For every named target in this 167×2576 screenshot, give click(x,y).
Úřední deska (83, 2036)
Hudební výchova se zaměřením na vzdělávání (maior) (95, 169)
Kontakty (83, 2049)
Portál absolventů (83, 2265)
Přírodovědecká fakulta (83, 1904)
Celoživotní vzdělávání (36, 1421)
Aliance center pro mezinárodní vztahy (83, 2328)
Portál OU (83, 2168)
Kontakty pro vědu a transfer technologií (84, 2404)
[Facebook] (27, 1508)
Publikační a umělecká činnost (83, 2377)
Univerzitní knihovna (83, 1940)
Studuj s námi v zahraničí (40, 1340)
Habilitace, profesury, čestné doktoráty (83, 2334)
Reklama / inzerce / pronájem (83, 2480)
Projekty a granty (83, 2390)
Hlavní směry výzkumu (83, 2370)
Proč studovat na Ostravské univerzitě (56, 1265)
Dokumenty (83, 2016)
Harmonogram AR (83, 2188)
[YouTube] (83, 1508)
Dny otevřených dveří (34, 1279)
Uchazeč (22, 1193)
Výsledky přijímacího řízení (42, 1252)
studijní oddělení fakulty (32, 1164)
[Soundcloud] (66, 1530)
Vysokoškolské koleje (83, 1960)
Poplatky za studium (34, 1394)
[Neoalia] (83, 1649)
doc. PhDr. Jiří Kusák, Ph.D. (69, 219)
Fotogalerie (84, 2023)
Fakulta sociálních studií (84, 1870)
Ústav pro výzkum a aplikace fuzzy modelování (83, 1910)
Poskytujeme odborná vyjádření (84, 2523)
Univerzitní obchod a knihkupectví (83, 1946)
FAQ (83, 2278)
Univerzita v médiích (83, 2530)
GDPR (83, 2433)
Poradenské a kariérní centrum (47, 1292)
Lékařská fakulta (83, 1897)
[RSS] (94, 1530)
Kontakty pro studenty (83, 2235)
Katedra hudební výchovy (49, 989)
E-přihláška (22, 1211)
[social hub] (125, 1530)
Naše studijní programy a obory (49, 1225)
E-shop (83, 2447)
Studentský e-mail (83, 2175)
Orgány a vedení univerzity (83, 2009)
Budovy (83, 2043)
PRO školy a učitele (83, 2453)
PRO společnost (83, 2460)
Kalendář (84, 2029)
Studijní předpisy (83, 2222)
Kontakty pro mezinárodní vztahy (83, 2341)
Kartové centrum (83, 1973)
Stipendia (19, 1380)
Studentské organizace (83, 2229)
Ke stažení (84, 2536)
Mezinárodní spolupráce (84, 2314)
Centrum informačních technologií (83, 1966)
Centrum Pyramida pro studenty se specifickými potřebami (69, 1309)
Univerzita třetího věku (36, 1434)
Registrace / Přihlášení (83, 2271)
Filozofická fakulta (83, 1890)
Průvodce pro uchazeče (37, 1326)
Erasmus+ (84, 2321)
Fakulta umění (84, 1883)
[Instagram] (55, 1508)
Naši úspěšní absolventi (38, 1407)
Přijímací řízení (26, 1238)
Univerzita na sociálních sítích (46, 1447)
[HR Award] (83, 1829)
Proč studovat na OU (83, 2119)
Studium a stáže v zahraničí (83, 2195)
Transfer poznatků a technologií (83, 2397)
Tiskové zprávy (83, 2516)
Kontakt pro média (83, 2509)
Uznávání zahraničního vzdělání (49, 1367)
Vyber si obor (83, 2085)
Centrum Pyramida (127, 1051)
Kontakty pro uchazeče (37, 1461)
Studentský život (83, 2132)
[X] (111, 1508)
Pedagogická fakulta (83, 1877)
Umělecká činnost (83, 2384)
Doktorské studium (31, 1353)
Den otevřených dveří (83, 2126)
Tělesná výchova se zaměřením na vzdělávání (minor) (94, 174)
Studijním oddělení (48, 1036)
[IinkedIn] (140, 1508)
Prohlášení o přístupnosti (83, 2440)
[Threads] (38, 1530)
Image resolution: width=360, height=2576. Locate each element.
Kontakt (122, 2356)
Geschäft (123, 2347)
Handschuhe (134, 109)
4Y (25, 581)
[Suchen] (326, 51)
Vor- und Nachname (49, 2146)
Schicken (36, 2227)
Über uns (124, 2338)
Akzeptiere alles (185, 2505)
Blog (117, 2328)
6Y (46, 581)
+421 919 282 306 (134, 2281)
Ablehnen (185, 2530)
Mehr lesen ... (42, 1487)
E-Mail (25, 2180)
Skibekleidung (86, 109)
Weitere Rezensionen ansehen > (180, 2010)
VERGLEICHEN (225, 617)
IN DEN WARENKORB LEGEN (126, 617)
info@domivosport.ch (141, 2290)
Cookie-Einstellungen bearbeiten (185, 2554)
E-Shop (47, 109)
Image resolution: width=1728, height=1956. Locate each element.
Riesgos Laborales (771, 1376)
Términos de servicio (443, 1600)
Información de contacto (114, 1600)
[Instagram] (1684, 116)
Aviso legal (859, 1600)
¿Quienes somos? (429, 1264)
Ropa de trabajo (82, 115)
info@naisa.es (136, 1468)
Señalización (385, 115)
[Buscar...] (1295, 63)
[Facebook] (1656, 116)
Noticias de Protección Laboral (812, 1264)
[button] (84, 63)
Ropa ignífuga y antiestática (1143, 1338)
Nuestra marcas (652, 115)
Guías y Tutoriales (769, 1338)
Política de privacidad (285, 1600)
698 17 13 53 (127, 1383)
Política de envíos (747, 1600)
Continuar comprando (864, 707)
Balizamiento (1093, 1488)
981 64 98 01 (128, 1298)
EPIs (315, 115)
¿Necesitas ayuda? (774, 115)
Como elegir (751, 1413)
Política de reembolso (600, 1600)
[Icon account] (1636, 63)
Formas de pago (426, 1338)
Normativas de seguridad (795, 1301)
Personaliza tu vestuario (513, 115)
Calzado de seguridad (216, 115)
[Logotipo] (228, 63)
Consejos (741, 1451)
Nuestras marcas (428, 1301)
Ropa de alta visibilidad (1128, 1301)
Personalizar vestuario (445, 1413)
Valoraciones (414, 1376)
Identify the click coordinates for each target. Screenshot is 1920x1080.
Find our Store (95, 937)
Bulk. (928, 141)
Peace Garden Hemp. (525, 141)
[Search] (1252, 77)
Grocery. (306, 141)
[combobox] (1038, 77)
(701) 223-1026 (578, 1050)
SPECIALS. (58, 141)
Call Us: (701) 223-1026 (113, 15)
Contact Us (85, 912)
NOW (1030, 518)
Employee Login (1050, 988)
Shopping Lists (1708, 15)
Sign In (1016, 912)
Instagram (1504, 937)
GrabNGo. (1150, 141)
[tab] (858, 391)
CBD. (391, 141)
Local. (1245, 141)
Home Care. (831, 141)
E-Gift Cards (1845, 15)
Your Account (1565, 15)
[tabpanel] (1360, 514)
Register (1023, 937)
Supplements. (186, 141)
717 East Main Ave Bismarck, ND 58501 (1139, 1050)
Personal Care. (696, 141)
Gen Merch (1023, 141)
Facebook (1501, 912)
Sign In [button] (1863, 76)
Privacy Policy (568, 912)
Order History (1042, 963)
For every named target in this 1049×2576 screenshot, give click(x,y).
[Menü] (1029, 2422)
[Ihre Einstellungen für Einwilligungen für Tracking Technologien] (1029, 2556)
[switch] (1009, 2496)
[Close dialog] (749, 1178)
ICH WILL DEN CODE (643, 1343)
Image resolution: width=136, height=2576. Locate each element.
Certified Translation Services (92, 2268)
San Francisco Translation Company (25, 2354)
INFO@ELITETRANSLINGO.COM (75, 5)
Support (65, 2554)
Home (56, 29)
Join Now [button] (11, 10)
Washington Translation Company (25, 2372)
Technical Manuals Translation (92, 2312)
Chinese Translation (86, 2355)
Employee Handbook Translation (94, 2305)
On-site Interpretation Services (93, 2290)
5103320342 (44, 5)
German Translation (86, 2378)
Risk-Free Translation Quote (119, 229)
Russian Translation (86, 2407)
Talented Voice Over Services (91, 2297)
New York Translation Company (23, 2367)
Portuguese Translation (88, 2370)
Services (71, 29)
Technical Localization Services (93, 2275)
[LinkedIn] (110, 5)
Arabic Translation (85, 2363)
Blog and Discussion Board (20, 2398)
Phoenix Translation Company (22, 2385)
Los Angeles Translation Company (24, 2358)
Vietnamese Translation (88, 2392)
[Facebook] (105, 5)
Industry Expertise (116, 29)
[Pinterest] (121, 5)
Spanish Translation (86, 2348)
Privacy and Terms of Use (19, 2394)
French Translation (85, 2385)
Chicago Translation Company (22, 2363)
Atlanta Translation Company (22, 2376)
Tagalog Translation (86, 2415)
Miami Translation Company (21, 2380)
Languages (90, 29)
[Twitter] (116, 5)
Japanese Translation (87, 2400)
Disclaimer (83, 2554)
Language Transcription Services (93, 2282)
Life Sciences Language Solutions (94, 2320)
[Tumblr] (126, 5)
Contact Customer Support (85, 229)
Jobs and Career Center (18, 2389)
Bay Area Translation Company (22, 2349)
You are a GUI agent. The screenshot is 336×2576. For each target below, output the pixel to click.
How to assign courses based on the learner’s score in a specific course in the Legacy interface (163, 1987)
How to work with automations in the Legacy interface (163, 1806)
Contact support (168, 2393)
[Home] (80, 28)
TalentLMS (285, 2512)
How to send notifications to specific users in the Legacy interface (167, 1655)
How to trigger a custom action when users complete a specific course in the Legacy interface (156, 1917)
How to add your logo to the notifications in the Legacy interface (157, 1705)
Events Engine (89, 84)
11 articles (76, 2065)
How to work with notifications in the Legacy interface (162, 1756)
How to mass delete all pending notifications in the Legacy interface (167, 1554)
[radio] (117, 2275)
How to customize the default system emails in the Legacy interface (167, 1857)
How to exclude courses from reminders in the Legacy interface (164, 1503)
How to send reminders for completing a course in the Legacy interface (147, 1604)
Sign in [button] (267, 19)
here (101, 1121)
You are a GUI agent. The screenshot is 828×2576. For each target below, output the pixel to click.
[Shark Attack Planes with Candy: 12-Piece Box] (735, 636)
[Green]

++++++++

* [WORK TO BE COMPLETED] Beginning at the line with "Přírodovědecká fakulta (83, 1904)" and stopping after the line with "Vysokoškolské koleje (83, 1960)", please write out every line of the data above exactly and nothing else.

* [WRITTEN RESPONSE]
Přírodovědecká fakulta (83, 1904)
Celoživotní vzdělávání (36, 1421)
Aliance center pro mezinárodní vztahy (83, 2328)
Portál OU (83, 2168)
Kontakty pro vědu a transfer technologií (84, 2404)
[Facebook] (27, 1508)
Publikační a umělecká činnost (83, 2377)
Univerzitní knihovna (83, 1940)
Studuj s námi v zahraničí (40, 1340)
Habilitace, profesury, čestné doktoráty (83, 2334)
Reklama / inzerce / pronájem (83, 2480)
Projekty a granty (83, 2390)
Hlavní směry výzkumu (83, 2370)
Proč studovat na Ostravské univerzitě (56, 1265)
Dokumenty (83, 2016)
Harmonogram AR (83, 2188)
[YouTube] (83, 1508)
Dny otevřených dveří (34, 1279)
Uchazeč (22, 1193)
Výsledky přijímacího řízení (42, 1252)
studijní oddělení fakulty (32, 1164)
[Soundcloud] (66, 1530)
Vysokoškolské koleje (83, 1960)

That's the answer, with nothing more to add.